Butter curlers: If I’m remembering correctly, my friends Lucy and Chloe picked these up for me at a thrift store. The little scoops are used to make fancy butter shapes. Looking at them, I remember a time when, somehow, Christopher and I managed to host fancy dinners. I feel reluctant to cut a tie with those days. But it’s a different life now, one in which the butter dish goes from the refrigerator directly to the table.
There is the letting-go part of this endeavor. But one of the joys in the cleanout is a chance to appreciate those things you regard as essential. What follows are four tools that have regained a well-deserved place in my drawer. And a fifth that needs a spot all its own.
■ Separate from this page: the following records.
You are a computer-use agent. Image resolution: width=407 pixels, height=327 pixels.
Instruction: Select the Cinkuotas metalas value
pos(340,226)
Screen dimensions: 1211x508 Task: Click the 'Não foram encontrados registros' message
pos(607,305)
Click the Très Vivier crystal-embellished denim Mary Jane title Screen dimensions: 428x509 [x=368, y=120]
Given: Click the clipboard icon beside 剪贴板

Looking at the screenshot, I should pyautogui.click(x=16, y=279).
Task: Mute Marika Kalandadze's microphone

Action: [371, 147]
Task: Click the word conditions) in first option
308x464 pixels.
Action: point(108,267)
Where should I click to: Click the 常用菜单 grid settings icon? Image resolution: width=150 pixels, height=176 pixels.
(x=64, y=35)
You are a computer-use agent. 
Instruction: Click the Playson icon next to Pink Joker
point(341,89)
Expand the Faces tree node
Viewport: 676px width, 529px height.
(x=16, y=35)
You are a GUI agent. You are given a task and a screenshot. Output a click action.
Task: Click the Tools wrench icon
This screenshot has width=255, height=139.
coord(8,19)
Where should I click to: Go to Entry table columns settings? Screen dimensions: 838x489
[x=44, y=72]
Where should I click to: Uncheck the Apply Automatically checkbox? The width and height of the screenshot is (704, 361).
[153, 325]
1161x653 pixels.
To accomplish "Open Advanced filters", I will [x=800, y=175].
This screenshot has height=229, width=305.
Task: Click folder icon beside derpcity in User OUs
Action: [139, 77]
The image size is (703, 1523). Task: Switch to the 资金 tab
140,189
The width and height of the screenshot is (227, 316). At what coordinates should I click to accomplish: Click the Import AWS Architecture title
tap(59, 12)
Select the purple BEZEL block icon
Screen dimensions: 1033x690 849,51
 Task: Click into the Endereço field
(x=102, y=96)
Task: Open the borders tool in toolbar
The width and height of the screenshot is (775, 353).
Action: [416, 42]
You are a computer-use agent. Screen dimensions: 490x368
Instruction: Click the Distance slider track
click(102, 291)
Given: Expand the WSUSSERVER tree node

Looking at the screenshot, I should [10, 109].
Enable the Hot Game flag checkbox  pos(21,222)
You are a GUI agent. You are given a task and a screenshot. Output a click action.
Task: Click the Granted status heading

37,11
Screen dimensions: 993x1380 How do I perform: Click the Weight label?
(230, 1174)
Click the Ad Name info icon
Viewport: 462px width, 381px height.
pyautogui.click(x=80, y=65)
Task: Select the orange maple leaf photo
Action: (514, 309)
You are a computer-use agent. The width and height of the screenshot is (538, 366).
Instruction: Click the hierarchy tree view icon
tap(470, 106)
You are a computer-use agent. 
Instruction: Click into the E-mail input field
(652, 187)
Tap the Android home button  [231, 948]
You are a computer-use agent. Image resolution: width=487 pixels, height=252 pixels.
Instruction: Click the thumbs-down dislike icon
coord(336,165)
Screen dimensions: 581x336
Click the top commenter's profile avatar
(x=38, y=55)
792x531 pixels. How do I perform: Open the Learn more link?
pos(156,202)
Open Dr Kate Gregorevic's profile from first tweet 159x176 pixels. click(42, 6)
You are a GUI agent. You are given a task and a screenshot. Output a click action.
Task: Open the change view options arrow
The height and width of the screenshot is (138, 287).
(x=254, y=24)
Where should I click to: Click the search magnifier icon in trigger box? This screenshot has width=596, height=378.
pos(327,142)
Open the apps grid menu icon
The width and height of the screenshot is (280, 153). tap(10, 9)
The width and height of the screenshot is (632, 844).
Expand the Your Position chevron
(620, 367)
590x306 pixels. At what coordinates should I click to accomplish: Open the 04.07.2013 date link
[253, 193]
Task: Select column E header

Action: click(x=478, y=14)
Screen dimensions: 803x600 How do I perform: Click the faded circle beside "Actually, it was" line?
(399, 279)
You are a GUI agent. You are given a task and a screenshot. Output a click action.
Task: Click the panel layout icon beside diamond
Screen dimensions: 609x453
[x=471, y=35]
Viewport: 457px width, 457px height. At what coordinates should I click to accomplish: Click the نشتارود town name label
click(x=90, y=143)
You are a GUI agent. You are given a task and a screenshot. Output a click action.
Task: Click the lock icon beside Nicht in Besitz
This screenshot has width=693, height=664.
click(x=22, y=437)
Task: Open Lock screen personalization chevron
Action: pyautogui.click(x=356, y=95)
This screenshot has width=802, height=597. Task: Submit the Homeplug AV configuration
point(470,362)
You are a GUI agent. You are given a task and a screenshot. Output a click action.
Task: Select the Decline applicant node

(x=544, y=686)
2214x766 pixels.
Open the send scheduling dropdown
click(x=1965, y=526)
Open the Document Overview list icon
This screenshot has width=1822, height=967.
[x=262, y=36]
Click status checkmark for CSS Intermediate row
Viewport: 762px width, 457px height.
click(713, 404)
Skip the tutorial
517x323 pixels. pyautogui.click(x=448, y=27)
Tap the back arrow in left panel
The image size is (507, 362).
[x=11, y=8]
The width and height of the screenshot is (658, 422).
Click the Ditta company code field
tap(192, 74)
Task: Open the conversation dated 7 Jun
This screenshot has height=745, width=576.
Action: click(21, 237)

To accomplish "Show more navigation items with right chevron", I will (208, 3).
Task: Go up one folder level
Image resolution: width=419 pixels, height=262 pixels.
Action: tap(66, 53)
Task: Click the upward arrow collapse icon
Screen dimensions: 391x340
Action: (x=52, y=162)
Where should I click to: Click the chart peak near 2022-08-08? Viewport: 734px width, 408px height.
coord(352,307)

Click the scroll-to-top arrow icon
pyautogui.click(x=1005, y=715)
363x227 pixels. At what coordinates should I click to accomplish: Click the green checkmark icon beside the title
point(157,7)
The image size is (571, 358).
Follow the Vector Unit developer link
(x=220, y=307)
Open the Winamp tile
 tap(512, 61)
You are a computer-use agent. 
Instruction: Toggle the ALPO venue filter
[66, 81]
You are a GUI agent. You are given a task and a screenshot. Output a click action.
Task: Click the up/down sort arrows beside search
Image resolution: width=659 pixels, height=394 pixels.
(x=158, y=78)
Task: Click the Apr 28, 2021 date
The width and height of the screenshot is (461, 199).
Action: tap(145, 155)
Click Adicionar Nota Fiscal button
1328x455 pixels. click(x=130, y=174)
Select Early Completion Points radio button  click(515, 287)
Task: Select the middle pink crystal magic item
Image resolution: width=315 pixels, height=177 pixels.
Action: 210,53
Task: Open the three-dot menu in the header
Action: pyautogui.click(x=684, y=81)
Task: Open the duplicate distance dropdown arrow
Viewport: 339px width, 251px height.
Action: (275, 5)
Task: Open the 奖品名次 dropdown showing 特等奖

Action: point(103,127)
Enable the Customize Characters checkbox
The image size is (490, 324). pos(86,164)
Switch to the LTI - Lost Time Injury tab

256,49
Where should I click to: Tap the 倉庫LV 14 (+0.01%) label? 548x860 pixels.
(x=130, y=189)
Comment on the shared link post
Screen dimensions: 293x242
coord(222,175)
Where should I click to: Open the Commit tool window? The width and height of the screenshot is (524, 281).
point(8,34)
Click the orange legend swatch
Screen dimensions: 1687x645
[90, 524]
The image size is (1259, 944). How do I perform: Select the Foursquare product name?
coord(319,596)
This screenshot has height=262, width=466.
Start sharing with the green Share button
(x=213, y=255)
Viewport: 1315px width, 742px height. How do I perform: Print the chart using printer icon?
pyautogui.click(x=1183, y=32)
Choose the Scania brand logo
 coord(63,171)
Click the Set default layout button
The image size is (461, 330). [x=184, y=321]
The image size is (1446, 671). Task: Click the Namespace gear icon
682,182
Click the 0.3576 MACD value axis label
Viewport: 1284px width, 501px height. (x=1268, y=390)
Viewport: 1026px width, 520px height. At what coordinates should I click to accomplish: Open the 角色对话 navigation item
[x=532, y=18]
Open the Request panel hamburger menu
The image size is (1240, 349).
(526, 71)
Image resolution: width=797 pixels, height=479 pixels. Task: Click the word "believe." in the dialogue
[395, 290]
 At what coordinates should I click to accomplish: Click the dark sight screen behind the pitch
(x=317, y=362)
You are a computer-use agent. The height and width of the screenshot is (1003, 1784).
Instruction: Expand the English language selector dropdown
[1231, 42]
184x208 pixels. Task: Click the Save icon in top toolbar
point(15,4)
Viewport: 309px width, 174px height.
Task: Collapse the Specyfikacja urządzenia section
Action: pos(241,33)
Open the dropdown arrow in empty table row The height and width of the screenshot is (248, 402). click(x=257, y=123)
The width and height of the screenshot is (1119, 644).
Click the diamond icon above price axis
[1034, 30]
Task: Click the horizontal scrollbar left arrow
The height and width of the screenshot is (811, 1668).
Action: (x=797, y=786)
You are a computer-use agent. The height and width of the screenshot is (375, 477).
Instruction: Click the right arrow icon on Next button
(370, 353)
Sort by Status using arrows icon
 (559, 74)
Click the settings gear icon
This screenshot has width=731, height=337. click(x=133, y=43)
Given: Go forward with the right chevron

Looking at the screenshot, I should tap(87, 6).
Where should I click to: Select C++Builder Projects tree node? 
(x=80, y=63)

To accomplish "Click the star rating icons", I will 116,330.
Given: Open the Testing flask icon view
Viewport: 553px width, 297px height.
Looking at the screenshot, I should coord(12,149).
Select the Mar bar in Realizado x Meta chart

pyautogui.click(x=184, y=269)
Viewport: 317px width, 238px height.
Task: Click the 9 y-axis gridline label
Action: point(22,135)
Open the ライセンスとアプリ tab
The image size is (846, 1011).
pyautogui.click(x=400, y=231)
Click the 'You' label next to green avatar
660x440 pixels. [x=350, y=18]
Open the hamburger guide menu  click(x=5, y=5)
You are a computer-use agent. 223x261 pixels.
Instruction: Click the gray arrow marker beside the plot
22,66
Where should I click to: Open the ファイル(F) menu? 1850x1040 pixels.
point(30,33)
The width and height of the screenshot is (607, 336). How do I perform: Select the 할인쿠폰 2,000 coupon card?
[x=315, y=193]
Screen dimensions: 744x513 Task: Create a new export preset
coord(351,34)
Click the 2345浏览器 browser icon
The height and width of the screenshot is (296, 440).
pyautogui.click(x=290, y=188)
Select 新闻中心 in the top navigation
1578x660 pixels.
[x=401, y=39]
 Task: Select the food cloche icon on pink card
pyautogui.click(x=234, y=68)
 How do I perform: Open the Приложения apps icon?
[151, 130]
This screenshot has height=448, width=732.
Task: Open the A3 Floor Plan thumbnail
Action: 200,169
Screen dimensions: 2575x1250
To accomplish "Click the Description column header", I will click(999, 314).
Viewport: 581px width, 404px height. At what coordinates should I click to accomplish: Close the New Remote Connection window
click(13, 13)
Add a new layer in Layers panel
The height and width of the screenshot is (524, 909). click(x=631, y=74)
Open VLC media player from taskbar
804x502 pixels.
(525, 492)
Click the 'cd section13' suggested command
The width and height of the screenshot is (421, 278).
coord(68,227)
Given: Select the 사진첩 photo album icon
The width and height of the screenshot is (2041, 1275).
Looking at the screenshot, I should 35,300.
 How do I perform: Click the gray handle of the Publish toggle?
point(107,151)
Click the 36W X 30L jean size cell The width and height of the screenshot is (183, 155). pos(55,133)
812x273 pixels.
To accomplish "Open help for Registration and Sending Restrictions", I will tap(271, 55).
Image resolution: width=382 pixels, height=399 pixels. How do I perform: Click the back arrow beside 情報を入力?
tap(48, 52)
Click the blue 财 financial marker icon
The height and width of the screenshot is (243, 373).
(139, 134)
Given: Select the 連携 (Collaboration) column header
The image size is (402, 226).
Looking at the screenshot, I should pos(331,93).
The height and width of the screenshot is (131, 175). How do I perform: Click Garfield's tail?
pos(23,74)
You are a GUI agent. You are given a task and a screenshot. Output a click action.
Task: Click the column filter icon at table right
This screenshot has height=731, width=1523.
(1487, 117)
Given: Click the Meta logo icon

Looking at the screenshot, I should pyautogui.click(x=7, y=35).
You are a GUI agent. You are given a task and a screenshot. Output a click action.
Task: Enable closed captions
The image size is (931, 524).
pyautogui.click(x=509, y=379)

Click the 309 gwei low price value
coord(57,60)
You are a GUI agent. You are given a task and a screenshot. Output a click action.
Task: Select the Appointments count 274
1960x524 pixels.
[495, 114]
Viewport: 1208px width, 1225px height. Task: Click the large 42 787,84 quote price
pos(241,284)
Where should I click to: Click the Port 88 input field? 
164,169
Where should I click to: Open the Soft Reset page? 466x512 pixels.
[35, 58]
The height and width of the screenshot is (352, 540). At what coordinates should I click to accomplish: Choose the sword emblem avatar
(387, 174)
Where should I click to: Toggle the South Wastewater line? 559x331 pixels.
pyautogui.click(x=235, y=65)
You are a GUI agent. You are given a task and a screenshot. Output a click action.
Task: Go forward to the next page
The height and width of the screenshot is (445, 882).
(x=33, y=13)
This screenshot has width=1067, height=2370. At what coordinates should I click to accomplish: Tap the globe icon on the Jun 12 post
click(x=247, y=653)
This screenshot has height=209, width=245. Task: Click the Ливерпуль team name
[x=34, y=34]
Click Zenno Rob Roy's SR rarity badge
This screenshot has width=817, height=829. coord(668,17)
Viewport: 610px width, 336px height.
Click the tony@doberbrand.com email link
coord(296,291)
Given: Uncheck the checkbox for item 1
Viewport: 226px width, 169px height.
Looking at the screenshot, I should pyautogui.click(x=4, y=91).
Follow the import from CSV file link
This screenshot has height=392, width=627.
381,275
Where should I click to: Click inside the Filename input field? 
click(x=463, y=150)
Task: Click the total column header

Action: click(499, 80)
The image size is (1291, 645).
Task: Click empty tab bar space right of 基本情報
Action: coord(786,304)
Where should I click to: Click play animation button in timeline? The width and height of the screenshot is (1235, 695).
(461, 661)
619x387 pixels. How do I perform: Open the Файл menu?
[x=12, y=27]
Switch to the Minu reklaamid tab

My second-favorite kitchen gadget is a sturdy pair of tongs. I use mine every day — they’re great for flipping whatever I’m sautéing or grilling, grabbing baked potatoes, serving noodles, tossing a salad, snagging toast, removing blanched vegetables from boiling water, and snatching items from high shelves. I have them in all sizes. The longer ones are the most useful, but short ones come in handy, too. Even the ones my nephew Kyle gave me: they’re like giant tweezers for very small things like garnishes.
I consider my silicone spatulas absolute necessities. They’re great for stirring things in nonstick pans and for getting the last bit of batter out of the bowl. A tiny one does the same for jars of mustard or mayonnaise. I can’t live without these.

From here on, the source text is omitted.